**Given problem**. Please copy the records from the line containing "This screenshot has height=508, width=736." down through the line containing "Sort by the", substituting "Twitter Web App" for "Twitter for Android" and leaving everything else unchanged.

──────────

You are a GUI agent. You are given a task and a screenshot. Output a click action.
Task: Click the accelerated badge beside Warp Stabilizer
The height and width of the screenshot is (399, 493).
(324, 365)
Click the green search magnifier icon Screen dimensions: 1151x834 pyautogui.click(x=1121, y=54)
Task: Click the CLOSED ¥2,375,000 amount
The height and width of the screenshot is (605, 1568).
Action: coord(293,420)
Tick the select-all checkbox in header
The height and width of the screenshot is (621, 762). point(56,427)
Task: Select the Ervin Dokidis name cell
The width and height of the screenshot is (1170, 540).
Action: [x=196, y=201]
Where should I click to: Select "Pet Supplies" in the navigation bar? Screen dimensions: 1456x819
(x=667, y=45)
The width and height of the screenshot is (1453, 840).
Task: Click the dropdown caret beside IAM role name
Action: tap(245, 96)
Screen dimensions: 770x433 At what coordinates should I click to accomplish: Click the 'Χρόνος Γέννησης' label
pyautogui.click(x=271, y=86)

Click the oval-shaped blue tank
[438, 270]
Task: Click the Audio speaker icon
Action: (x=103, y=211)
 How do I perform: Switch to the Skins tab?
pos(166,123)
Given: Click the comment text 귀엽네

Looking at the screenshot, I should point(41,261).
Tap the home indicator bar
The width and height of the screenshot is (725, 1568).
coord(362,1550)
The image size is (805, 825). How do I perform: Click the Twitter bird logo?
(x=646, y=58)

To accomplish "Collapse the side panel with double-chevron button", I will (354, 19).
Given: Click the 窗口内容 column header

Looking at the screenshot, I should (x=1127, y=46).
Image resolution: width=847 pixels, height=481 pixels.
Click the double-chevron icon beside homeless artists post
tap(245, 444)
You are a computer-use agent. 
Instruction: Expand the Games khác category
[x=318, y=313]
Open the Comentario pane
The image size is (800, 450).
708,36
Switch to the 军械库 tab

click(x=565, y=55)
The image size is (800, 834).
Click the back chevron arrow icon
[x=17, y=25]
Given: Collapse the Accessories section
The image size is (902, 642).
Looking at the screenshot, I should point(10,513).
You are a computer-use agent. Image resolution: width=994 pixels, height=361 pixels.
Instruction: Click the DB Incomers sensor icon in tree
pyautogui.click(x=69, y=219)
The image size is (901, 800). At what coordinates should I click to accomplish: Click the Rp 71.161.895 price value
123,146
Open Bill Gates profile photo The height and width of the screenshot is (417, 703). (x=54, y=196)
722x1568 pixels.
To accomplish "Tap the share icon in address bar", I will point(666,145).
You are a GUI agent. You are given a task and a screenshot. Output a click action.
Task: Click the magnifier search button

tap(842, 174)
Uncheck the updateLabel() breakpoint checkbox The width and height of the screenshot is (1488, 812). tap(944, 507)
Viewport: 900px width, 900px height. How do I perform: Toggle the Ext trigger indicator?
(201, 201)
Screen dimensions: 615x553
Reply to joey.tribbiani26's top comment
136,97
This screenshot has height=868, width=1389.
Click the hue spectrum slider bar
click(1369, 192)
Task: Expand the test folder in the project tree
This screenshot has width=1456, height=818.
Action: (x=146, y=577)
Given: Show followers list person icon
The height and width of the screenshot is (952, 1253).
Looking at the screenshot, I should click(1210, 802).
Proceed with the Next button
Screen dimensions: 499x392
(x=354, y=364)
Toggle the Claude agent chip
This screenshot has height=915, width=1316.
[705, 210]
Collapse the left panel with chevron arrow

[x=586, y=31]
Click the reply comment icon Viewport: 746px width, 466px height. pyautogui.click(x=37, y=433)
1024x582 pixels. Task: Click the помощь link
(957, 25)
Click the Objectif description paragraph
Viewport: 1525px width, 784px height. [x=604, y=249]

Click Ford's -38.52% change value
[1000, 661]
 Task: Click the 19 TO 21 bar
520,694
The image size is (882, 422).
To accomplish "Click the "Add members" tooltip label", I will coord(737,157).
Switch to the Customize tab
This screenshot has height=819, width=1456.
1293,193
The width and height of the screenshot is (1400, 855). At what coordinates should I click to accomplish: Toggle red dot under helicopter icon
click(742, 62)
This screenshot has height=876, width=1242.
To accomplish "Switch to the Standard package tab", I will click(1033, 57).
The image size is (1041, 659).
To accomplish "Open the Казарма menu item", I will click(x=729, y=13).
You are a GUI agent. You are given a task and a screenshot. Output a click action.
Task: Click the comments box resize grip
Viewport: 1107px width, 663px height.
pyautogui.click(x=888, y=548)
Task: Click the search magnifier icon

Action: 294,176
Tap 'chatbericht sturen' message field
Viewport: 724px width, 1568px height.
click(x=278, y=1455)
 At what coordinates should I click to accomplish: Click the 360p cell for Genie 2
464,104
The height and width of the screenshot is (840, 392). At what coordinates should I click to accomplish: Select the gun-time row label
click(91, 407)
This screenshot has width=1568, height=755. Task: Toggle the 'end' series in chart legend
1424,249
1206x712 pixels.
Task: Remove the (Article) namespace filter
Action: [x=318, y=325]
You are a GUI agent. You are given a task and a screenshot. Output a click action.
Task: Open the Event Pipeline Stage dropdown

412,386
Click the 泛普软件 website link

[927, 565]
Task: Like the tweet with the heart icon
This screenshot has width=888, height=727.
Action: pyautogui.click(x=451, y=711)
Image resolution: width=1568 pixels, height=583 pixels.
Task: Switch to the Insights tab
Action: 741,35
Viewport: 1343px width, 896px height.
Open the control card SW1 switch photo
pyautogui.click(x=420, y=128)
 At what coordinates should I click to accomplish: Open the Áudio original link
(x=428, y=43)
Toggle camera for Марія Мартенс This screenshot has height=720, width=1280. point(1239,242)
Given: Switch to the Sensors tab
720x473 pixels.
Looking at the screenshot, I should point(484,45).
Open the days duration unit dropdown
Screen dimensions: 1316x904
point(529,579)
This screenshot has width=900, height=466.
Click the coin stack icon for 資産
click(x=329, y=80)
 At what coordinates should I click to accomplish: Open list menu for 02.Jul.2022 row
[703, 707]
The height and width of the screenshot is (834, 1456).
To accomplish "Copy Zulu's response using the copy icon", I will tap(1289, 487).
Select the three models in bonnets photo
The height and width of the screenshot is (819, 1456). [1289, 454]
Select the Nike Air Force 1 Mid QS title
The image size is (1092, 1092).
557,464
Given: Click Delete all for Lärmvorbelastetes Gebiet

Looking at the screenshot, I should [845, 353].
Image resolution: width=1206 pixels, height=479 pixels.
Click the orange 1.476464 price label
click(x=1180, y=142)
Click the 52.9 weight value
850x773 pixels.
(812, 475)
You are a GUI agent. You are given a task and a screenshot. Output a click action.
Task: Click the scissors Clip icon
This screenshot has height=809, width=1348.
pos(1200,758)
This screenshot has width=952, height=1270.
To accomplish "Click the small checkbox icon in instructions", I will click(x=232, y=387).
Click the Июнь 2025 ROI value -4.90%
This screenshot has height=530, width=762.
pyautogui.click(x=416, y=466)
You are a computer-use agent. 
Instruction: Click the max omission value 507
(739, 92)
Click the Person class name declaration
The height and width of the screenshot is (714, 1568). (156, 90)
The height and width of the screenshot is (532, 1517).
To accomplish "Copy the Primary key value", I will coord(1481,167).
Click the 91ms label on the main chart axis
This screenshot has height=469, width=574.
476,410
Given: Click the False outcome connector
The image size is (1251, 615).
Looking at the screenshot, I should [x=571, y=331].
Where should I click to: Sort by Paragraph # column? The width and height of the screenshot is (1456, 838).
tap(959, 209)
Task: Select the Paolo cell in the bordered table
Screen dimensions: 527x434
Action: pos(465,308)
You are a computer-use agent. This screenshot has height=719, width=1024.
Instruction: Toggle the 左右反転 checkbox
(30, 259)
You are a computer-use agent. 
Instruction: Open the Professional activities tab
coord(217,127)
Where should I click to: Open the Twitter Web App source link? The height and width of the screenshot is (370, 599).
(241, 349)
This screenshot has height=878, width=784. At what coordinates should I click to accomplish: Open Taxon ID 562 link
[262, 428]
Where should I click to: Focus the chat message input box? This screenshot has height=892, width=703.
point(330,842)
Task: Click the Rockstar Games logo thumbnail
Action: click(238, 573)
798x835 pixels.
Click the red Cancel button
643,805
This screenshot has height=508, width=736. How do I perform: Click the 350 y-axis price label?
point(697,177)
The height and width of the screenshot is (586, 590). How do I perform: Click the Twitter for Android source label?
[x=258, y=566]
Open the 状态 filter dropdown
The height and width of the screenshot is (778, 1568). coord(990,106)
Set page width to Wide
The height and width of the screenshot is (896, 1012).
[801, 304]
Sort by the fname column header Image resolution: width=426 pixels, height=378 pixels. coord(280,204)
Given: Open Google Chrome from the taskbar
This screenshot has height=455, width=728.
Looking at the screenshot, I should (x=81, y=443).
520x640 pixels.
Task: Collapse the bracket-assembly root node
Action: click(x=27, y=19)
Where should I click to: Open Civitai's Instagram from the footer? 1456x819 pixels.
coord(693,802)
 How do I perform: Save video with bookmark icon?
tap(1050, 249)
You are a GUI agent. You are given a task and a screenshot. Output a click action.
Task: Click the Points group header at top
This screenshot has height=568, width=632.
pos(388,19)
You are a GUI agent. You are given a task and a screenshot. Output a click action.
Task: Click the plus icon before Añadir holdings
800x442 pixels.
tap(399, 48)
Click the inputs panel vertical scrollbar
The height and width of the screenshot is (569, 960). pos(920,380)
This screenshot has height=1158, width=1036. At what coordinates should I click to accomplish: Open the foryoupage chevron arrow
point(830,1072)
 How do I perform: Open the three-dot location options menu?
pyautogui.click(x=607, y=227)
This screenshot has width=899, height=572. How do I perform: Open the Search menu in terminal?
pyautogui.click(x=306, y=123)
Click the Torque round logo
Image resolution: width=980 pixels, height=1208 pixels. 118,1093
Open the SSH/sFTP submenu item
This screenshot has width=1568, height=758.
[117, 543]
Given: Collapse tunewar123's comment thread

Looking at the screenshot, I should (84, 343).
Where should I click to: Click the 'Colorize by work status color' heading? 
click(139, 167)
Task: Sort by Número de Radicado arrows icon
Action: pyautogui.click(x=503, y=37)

──────────

**Full response**.
This screenshot has height=508, width=736. How do I perform: Click the 350 y-axis price label?
point(697,177)
The height and width of the screenshot is (586, 590). How do I perform: Click the Twitter Web App source label?
[x=258, y=566]
Open the 状态 filter dropdown
The height and width of the screenshot is (778, 1568). coord(990,106)
Set page width to Wide
The height and width of the screenshot is (896, 1012).
[801, 304]
Sort by the fname column header Image resolution: width=426 pixels, height=378 pixels. coord(280,204)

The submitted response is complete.